SafeLLamaContextHandle

Namespace: LLama.Native

A safe wrapper around a llama_context

public sealed class SafeLLamaContextHandle : SafeLLamaHandleBase, System.IDisposable

Inheritance Object → CriticalFinalizerObject → SafeHandle → SafeLLamaHandleBase → SafeLLamaContextHandle
Implements IDisposable
Attributes NullableContextAttribute, NullableAttribute

Fields

handle

protected IntPtr handle;

Properties

ContextSize

Total number of tokens in the context

public uint ContextSize { get; }

Property Value

UInt32

EmbeddingSize

Dimension of embedding vectors

public int EmbeddingSize { get; }

Property Value

Int32

BatchSize

Get the maximum batch size for this context

public uint BatchSize { get; }

Property Value

UInt32

UBatchSize

Get the physical maximum batch size for this context

public uint UBatchSize { get; }

Property Value

UInt32

GenerationThreads

Get or set the number of threads used for generation of a single token.

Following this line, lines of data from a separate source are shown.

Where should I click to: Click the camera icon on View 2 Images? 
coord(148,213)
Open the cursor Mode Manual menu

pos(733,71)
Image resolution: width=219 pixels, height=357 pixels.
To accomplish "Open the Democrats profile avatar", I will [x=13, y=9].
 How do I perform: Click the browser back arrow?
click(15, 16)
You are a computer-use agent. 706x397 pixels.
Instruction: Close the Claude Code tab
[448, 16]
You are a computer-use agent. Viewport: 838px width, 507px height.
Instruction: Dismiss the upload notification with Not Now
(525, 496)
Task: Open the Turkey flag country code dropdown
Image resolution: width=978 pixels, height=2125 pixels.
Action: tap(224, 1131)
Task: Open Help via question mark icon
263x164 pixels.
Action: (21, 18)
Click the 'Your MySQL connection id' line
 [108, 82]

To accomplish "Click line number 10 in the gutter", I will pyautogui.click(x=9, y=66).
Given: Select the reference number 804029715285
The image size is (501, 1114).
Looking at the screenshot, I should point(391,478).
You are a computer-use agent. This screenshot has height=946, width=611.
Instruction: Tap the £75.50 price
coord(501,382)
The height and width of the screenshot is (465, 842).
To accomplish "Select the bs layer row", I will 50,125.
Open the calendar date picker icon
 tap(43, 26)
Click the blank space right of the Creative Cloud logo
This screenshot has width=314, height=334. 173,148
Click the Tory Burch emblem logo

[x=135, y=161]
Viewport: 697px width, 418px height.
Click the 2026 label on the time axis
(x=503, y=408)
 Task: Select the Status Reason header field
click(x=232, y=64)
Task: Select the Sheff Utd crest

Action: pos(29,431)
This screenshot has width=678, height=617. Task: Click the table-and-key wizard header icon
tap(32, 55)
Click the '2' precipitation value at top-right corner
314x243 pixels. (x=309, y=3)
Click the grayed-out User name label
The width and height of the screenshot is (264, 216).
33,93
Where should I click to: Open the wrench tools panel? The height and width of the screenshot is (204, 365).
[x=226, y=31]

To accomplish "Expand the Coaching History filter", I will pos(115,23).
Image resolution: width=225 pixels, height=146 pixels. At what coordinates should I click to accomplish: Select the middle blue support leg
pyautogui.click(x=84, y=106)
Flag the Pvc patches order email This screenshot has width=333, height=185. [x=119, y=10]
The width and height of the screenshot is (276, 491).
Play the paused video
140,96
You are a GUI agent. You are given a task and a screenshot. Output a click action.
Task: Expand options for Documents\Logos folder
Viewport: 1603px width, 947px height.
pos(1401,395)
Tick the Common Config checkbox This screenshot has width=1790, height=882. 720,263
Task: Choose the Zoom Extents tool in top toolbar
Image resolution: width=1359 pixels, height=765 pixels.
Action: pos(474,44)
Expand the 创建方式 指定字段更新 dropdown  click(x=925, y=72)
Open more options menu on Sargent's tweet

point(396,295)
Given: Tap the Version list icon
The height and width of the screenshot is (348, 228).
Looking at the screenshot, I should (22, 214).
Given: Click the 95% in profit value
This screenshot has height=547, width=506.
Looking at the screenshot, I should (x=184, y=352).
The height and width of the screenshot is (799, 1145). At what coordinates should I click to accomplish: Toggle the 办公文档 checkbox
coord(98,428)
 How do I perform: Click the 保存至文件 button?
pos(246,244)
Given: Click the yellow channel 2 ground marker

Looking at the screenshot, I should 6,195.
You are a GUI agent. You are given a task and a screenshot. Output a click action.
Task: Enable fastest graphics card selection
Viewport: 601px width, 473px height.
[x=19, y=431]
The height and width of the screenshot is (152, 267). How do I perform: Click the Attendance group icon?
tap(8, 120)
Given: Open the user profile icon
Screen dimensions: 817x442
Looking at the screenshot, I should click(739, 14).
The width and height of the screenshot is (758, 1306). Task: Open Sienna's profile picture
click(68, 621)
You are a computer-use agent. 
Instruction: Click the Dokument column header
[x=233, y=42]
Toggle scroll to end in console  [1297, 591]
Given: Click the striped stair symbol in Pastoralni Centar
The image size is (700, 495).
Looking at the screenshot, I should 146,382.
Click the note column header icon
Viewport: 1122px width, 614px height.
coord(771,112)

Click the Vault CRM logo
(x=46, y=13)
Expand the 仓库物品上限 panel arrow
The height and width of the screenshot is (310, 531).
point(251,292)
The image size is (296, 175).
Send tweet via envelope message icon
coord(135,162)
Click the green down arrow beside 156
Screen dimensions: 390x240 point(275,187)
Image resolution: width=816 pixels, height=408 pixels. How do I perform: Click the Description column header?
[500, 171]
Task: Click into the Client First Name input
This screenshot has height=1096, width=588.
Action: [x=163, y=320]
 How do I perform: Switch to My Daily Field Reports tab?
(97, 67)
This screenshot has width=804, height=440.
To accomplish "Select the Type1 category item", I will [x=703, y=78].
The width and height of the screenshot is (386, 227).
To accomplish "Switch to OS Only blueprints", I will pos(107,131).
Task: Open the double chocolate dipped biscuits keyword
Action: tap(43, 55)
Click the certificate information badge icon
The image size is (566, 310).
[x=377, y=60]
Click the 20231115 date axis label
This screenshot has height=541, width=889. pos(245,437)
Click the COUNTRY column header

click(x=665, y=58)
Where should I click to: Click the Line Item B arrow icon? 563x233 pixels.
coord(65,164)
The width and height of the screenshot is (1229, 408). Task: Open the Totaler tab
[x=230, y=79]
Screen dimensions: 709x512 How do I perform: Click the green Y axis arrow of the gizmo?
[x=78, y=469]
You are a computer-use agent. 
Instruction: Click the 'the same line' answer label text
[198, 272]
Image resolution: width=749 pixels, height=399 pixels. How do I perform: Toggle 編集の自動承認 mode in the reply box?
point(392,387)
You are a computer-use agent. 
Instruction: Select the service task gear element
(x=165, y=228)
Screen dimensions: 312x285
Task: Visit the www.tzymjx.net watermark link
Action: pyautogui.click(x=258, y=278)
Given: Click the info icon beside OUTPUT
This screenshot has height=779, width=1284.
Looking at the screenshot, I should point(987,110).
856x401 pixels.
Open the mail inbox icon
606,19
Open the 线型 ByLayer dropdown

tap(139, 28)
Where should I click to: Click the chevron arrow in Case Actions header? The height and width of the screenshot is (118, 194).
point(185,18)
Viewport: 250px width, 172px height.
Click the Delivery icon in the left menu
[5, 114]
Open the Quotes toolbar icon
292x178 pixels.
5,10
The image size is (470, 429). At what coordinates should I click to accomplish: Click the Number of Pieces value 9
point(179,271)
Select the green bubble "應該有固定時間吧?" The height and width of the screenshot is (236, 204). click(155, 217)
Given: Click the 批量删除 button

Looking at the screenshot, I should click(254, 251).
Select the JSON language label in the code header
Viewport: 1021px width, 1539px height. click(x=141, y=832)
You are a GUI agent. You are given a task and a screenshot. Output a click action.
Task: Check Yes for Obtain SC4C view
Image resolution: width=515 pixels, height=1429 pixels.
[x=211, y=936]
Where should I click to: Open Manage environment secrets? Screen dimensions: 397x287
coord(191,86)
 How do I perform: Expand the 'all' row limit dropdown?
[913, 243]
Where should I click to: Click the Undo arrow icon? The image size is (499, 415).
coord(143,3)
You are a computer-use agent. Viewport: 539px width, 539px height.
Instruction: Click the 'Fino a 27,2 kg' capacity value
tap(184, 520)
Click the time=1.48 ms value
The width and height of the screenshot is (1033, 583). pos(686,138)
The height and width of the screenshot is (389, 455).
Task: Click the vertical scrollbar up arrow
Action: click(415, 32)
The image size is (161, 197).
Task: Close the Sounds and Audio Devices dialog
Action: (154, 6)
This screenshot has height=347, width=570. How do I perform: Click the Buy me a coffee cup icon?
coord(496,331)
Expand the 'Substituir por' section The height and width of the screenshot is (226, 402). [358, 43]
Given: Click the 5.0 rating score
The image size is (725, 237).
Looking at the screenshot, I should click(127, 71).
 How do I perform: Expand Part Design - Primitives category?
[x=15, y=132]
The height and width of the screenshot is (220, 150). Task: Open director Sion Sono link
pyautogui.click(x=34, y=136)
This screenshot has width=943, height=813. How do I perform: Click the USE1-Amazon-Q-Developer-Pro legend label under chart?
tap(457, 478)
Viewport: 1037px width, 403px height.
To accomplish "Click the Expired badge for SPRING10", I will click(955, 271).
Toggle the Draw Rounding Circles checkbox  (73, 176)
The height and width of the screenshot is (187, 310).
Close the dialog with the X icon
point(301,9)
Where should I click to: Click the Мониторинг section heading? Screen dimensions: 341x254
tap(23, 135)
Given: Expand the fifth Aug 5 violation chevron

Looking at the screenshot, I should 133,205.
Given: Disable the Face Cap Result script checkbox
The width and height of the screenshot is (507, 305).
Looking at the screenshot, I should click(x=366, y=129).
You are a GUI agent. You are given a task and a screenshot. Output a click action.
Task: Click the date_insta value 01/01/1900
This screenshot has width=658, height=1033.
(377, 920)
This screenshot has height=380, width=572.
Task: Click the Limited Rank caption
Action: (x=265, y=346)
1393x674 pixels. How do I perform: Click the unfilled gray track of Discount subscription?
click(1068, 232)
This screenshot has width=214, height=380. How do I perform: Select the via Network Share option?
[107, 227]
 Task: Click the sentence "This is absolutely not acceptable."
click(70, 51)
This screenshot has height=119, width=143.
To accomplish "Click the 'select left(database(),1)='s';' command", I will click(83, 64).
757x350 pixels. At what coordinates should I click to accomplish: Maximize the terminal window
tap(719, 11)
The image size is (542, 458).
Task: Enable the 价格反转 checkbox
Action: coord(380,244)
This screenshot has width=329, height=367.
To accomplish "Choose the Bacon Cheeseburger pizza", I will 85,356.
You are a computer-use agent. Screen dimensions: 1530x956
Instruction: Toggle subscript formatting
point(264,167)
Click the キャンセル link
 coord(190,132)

public int GenerationThreads { get; set; }

Property Value

Int32

BatchThreads

Get or set the number of threads used for prompt and batch processing (multiple token).

public int BatchThreads { get; set; }

Property Value

Int32

PoolingType

Get the pooling type for this context

public LLamaPoolingType PoolingType { get; }

Property Value

LLamaPoolingType

ModelHandle

Get the model which this context is using

public SafeLlamaModelHandle ModelHandle { get; }

Property Value

SafeLlamaModelHandle

Vocab

Get the vocabulary for the model this context is using

public Vocabulary Vocab { get; }

Property Value

Vocabulary

KvCacheCanShift

Check if the context supports KV cache shifting

public bool KvCacheCanShift { get; }

Property Value

Boolean

IsInvalid

public bool IsInvalid { get; }

Property Value

Boolean

IsClosed

public bool IsClosed { get; }

Property Value

Boolean

Constructors

SafeLLamaContextHandle()

public SafeLLamaContextHandle()

Methods

ReleaseHandle()

protected bool ReleaseHandle()

Returns

Boolean

Create(SafeLlamaModelHandle, LLamaContextParams)

Create a new llama_state for the given model

public static SafeLLamaContextHandle Create(SafeLlamaModelHandle model, LLamaContextParams lparams)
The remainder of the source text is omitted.